La principale difficulté rencontrée par tout scénariste s’attelant à l’adaptation de King réside souvent dans l’extrême longueur de ses livres. Impossible de faire tenir les 1200 pages d’un Fléau, les 1200 pages d’un Ça ou les 800 pages d’un Tommyknockers en 1 heures 30 – 2 heures de film. A moins d’effectuer des choix, souvent cornéliens. Ainsi Cujo se vide de sa connotation fantastique pour devenir qu’un modeste thriller de série B. Les livres de King ont un contenu psychologique extrêmement ardu à rendre sur un écran, ou alors au risque de s’empêtrer dans des digressions ennuyeuses.

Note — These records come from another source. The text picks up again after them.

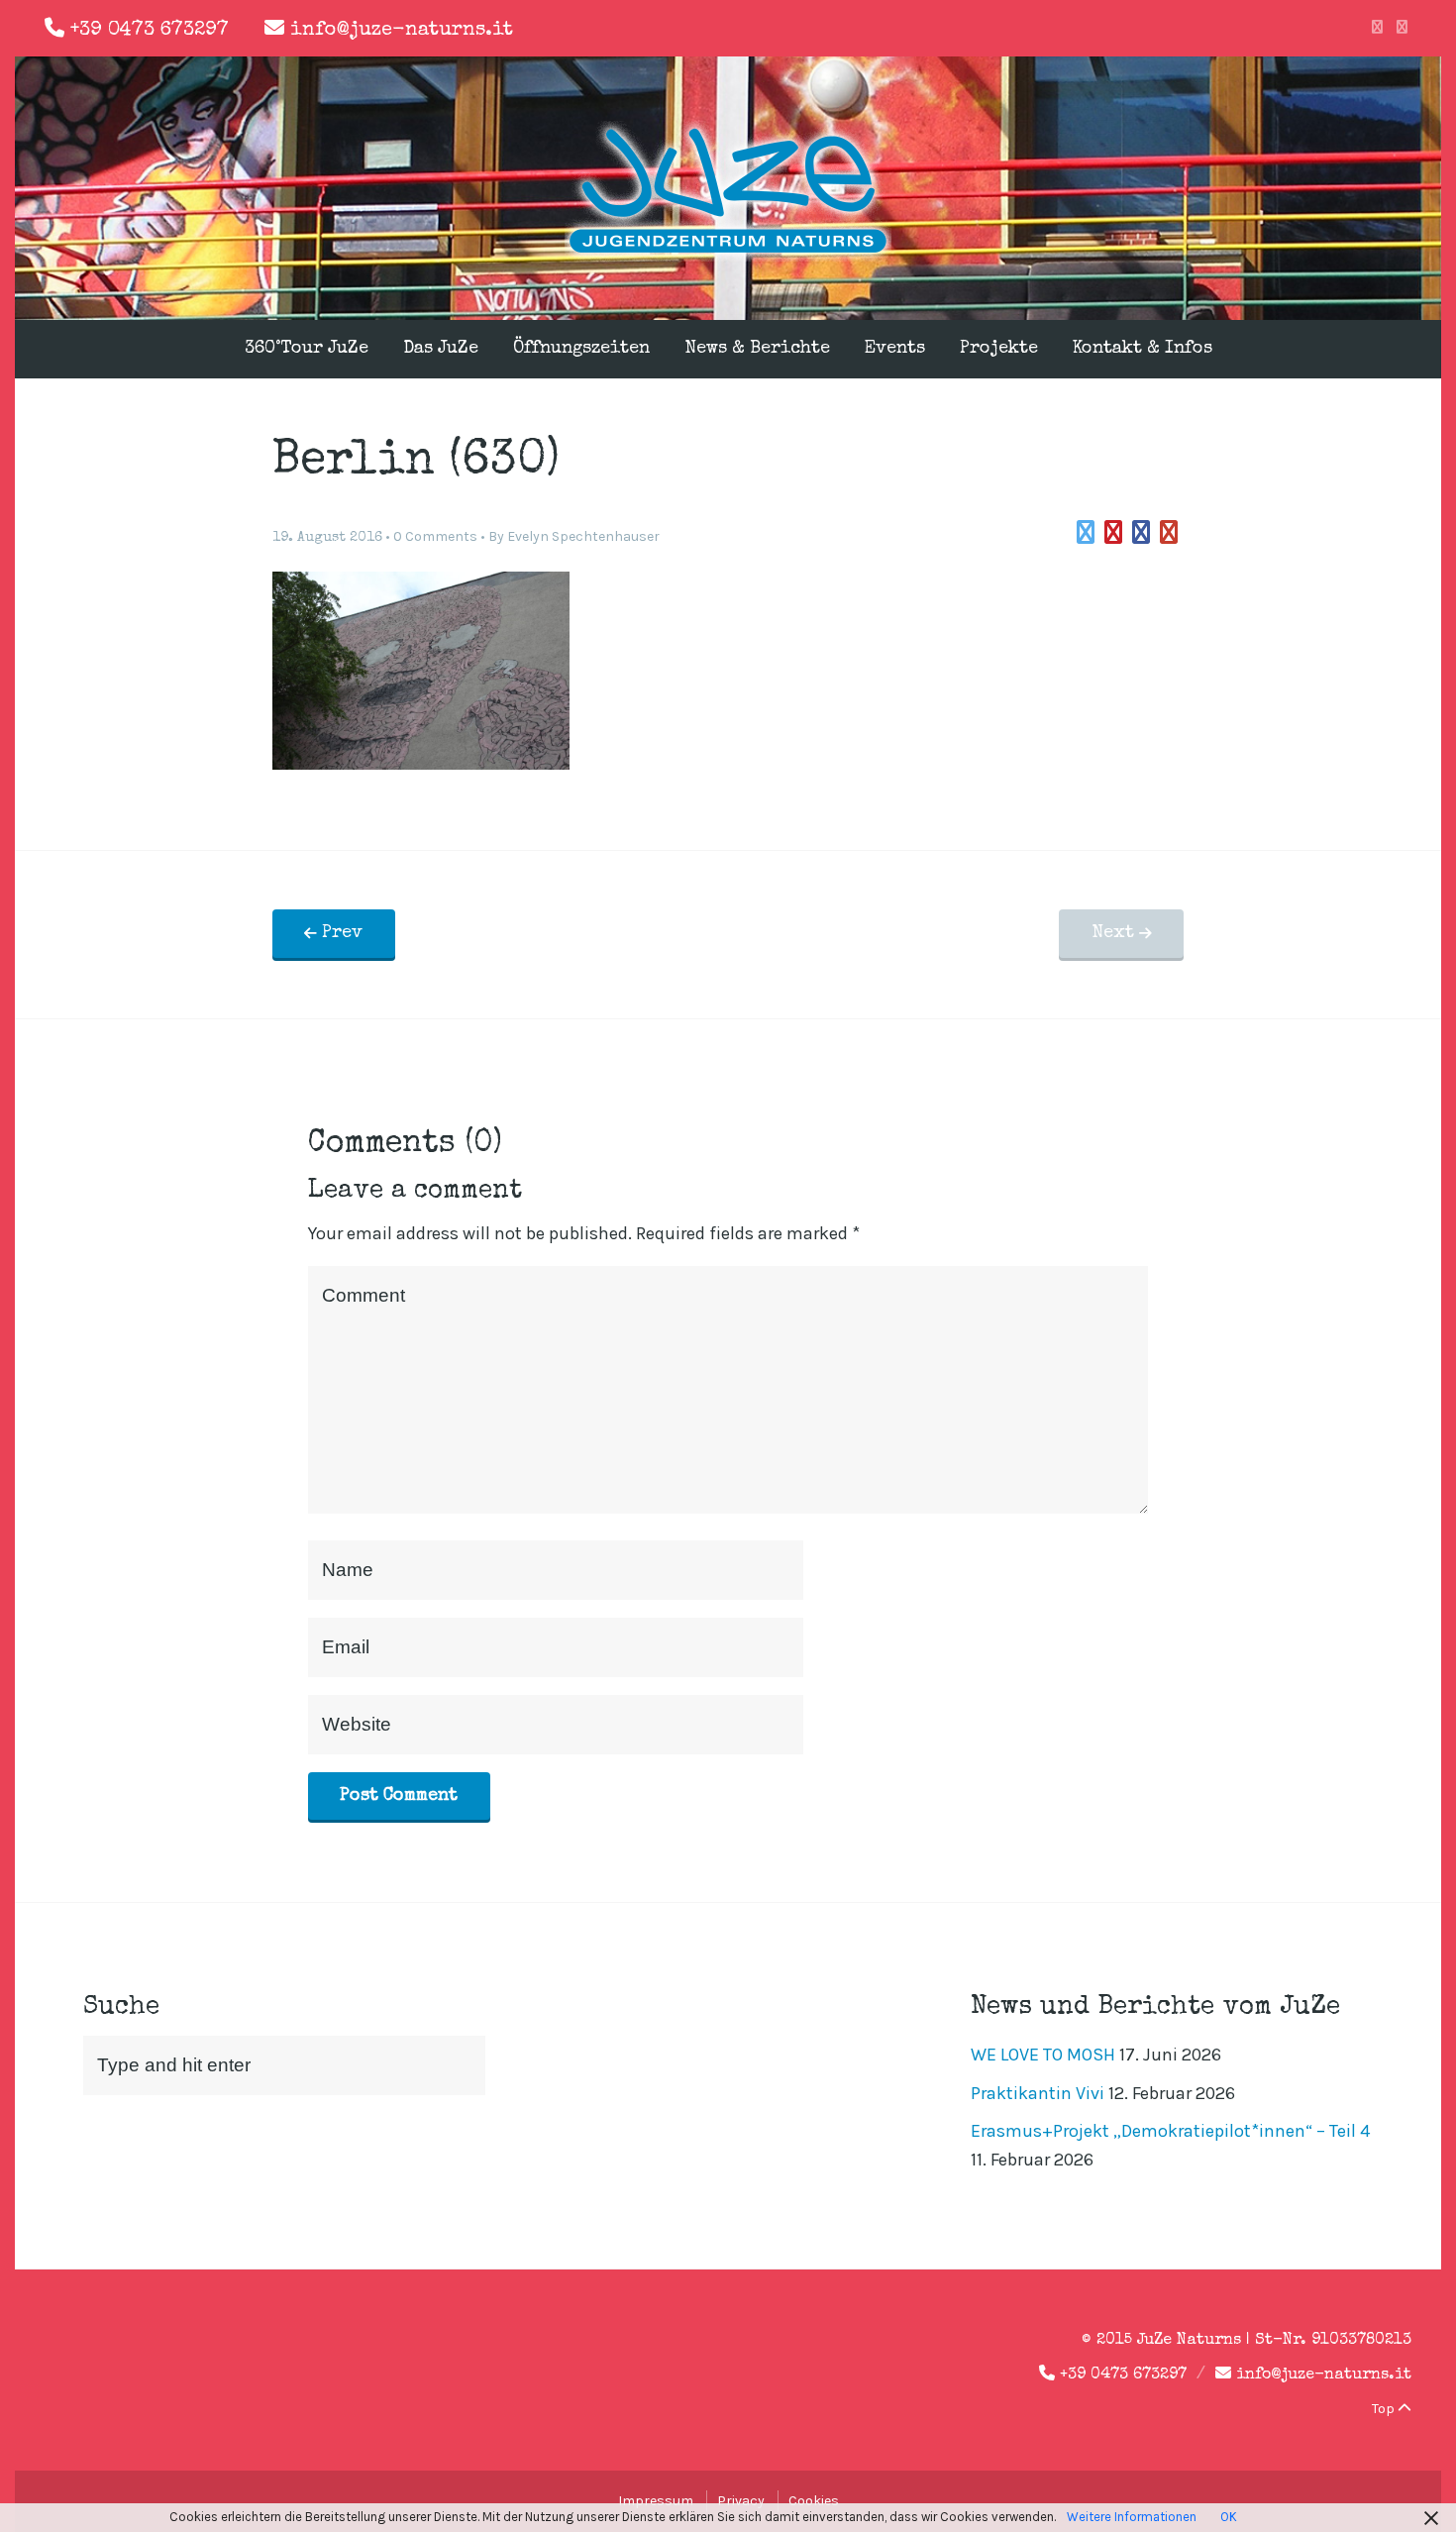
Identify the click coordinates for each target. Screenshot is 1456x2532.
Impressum (655, 2500)
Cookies (813, 2500)
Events (895, 349)
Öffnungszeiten (581, 349)
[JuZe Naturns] (728, 255)
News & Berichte (757, 349)
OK (1228, 2516)
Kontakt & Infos (1142, 349)
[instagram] (1402, 28)
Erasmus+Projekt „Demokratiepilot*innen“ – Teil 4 (1170, 2131)
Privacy (741, 2500)
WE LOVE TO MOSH (1043, 2054)
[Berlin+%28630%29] (1085, 533)
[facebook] (1377, 28)
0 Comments (435, 536)
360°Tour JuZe (306, 349)
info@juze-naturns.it (401, 31)
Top (1385, 2408)
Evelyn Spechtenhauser (583, 536)
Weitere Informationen (1131, 2516)
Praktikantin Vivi (1037, 2093)
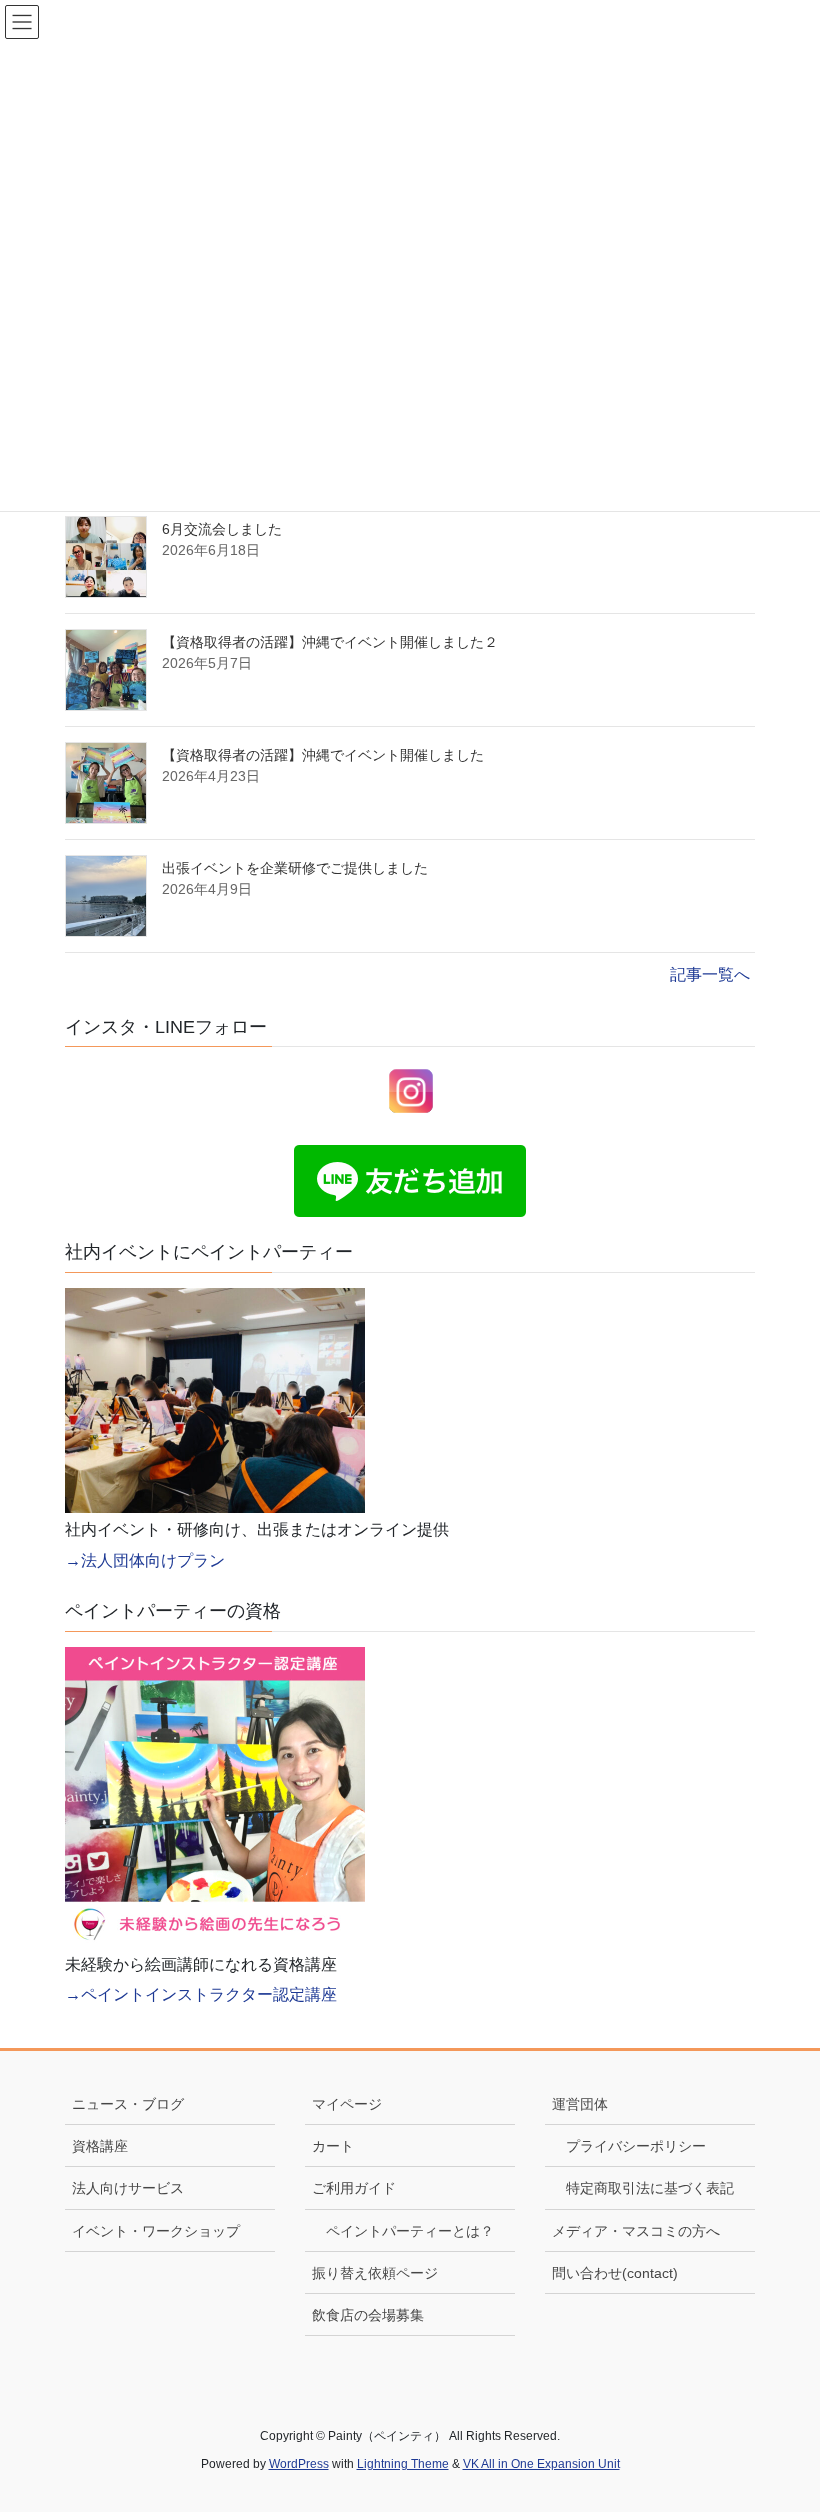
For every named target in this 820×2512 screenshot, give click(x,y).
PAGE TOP (780, 2419)
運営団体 (580, 2104)
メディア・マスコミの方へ (636, 2231)
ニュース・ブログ (128, 2104)
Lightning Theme (403, 2464)
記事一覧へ (710, 974)
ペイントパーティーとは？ (410, 2231)
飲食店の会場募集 (368, 2315)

Après l’échec commercial de Maximum Overdrive et devant la flopée et la bêtise de productions comme La Créature du Cimetière ou de Running Man, l’estampille Stephen King ne s’avère plus obligatoirement un gage de réussite financière. Pourtant, le Maître de l’horreur garde une aura particulière auprès du public et les producteurs imaginent alors une solution lucrative : transposer King à la télévision. En effet, celle-ci n’a au premier abord que des avantages :
· avantages financiers évidents. Les budgets de production sont bien inférieurs à ceux du cinéma. De même que l’on peut se permettre d’engager des acteurs peu connus. Sans compter les retombées publicitaires.
· avantages de diffusion. La télévision touche tous les foyers et, par conséquent, un public qui n’est pas susceptible d’aller au cinéma.
Aussi en 1990, Ça de Tommy Lee Wallace inaugure la carrière des livres de Stephen King à la télévision. Suivent Les Tommyknockers de John Power (1992), Le Fléau de Mick Garris (1993), Les Langoliers de Tom Holland (1995).
La plupart frisant les 4 heures, ils sont donc proposés aux téléspectateurs sous forme de mini-séries. Mais s’il existe une caractéristique inhérente à tous ces films TV, c’est bien la timidité qu’ils manifestent dans l’horreur. " Pas de gore sur le petit écran ", telle pourrait être la maxime résumant les adaptations de l’écrivain à la télévision. Il en résulte des versions édulcorées, aseptisées, coupées des scènes par trop sanguinolentes et choquantes. Bien entendu, les récits de King n’ont pas la violence de celle d’un Masterton ou d’une Kathe Koja, mais ils ne sont pas pour autant exempts de noirceur et d’horreur. Dès lors, la censure (souvent inconsciente) qui sévit sur le petit écran nuit plus ou moins à l’intégrité de l’œuvre de King.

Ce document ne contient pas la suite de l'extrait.